**What you are asked to do**
Reproduce, without any changes, the lines from the one containing "How do I perform: Click" through the final line of the raw records.

[Raw records]

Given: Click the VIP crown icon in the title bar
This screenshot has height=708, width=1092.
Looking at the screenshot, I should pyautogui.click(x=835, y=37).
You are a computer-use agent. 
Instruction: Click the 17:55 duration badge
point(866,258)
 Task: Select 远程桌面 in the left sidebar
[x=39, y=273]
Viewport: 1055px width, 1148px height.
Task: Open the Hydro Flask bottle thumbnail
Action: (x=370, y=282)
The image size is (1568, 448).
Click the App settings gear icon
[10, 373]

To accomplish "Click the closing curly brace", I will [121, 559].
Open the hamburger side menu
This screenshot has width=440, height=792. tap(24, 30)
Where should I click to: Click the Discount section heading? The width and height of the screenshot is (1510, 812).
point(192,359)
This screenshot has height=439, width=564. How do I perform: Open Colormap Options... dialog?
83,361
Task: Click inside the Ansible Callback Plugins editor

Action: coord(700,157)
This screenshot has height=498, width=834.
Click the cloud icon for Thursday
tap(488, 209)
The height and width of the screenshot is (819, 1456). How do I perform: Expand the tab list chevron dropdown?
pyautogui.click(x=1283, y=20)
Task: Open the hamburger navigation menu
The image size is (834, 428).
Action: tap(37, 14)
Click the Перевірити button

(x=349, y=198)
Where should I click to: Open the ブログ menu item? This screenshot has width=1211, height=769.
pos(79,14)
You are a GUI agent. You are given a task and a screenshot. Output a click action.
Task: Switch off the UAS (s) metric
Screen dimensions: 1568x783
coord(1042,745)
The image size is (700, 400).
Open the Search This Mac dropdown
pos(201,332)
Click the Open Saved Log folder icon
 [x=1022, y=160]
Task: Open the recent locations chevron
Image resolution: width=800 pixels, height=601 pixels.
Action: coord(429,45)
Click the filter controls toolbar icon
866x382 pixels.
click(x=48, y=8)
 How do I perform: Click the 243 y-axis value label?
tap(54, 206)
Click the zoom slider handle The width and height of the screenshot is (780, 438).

**The answer**
 How do I perform: Click the 243 y-axis value label?
tap(54, 206)
Click the zoom slider handle The width and height of the screenshot is (780, 438).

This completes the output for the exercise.